Records:
* Start *

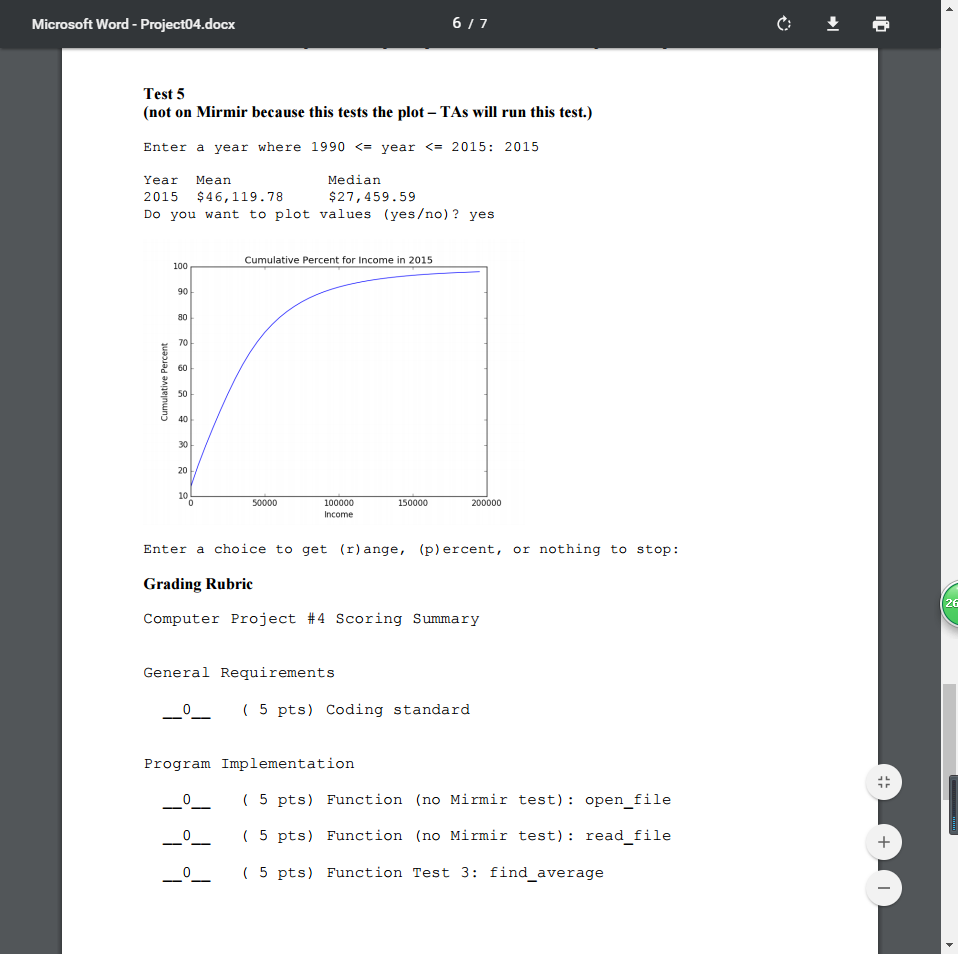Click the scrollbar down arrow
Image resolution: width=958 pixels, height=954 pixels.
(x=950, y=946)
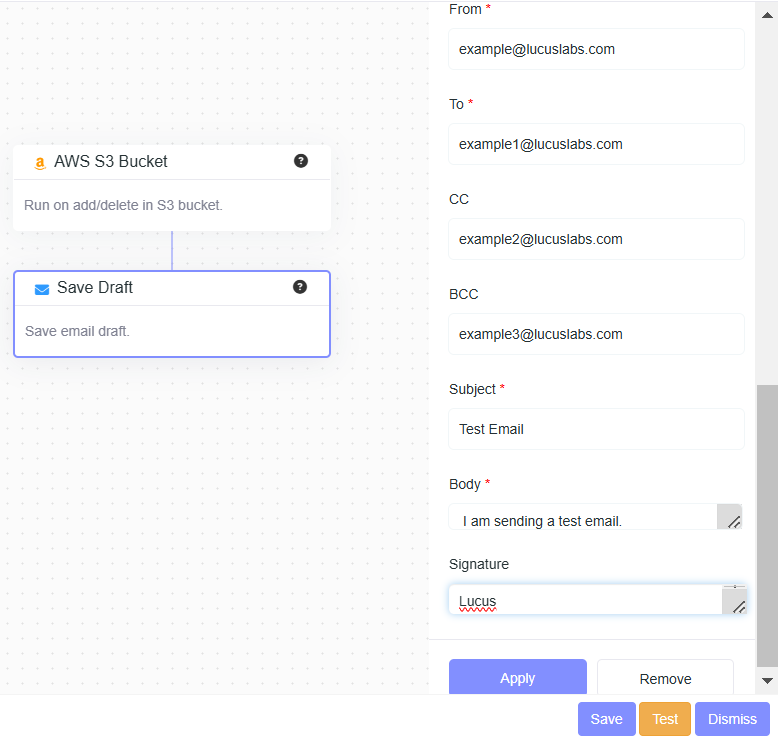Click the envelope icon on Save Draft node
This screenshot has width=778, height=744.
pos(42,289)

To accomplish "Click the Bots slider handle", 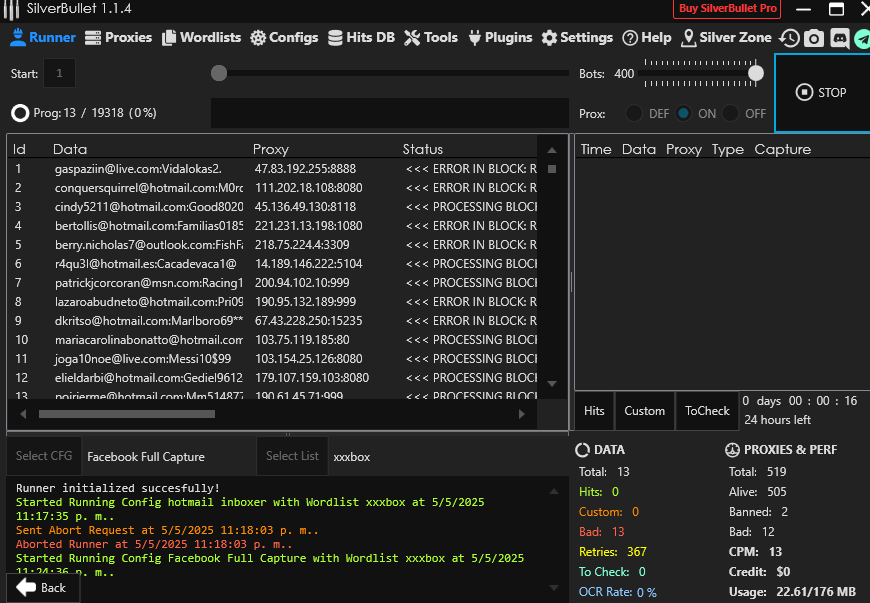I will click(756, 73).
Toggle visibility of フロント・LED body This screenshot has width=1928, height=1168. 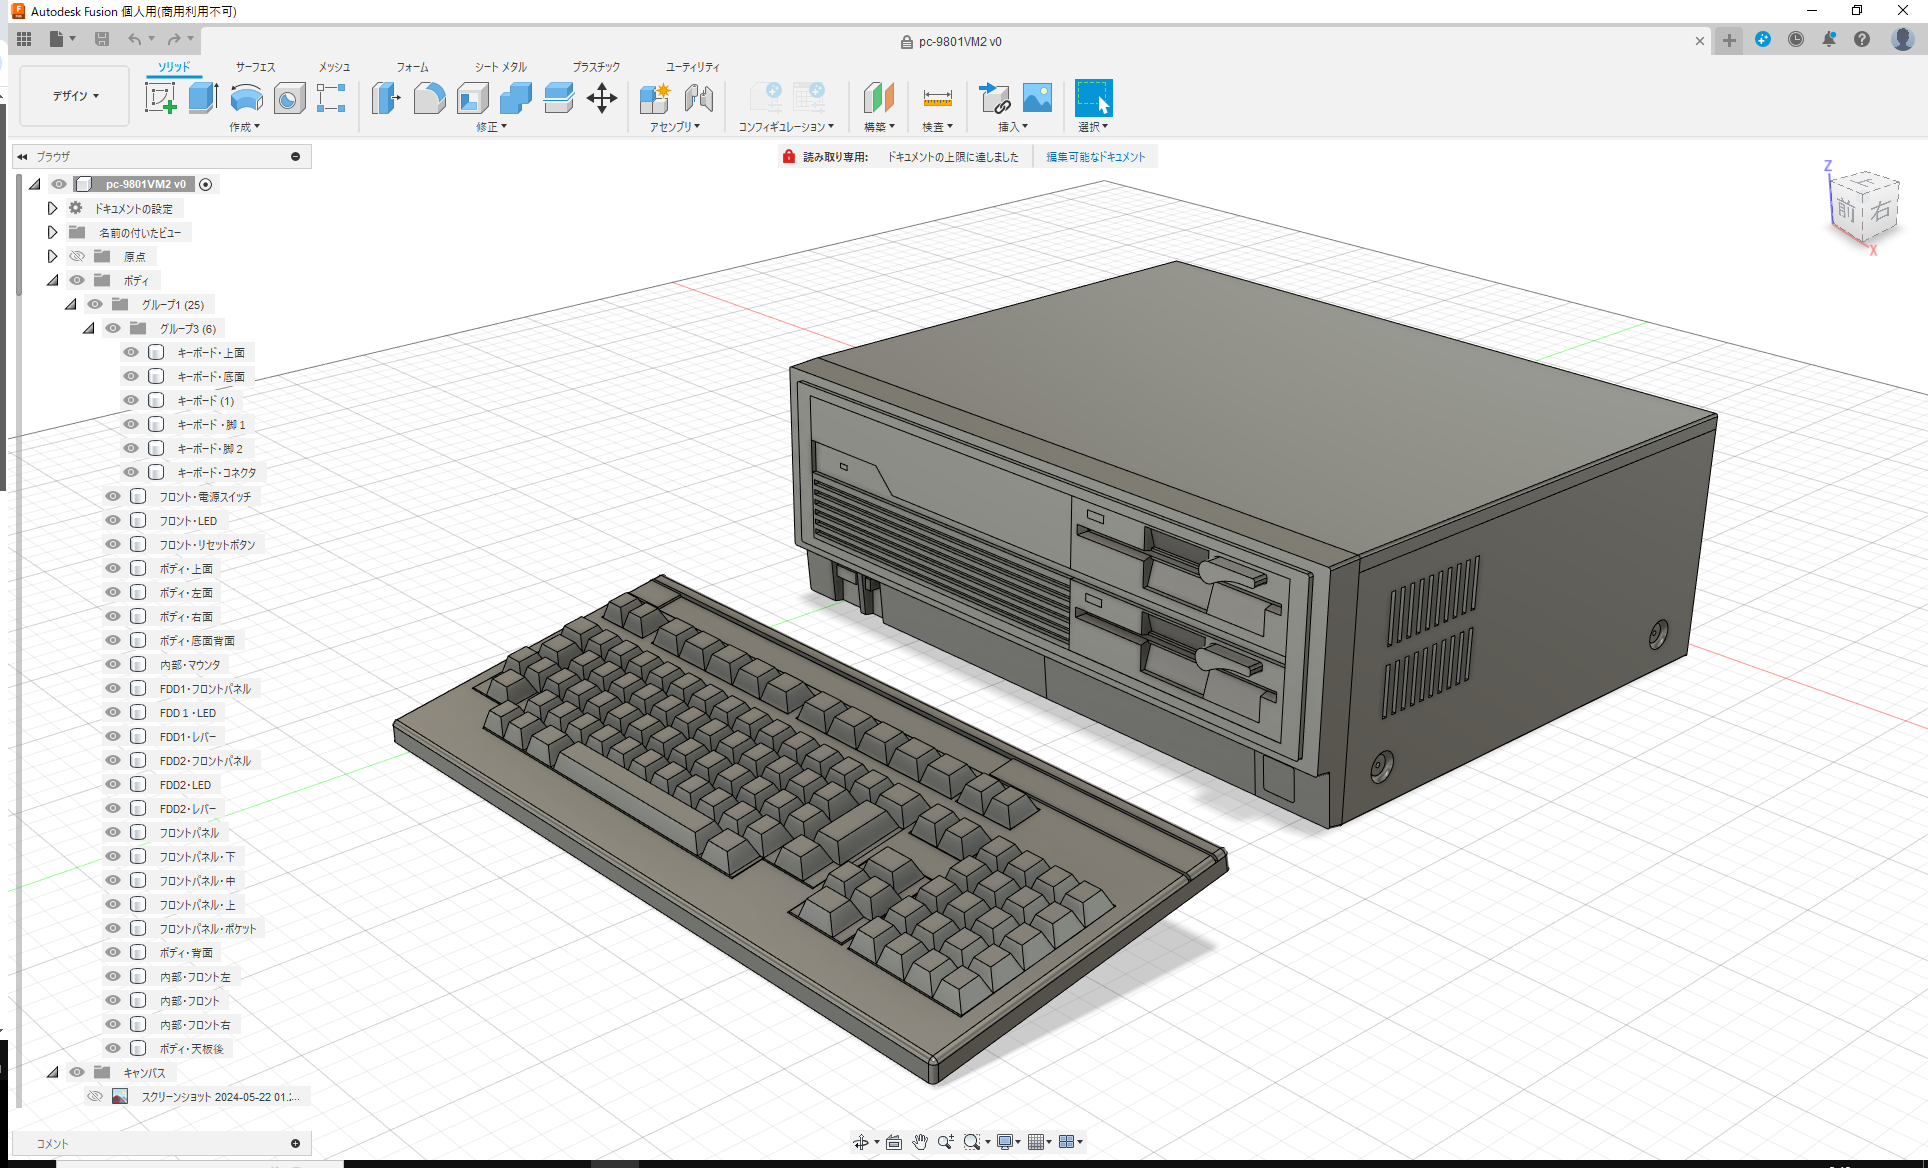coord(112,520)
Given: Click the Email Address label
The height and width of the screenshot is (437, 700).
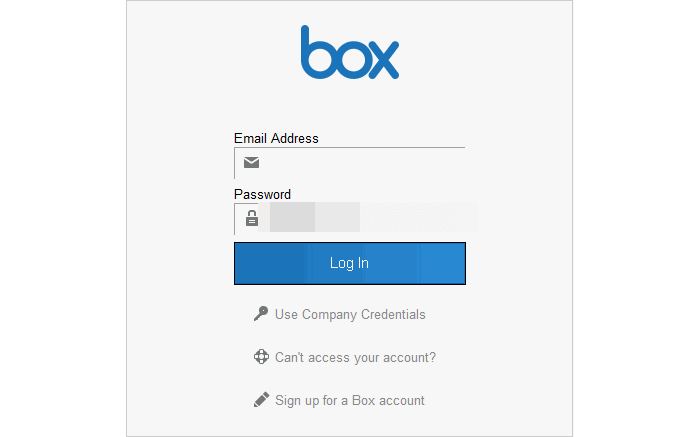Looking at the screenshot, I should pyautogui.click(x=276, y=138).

* End *

§ **Exercise aim**: Copy out the rows from the line containing "Given: Click the Email Address label" through the end of the rows word for word, leaving out the pictures.

§ **Result for this task**:
Given: Click the Email Address label
The height and width of the screenshot is (437, 700).
Looking at the screenshot, I should pyautogui.click(x=276, y=138).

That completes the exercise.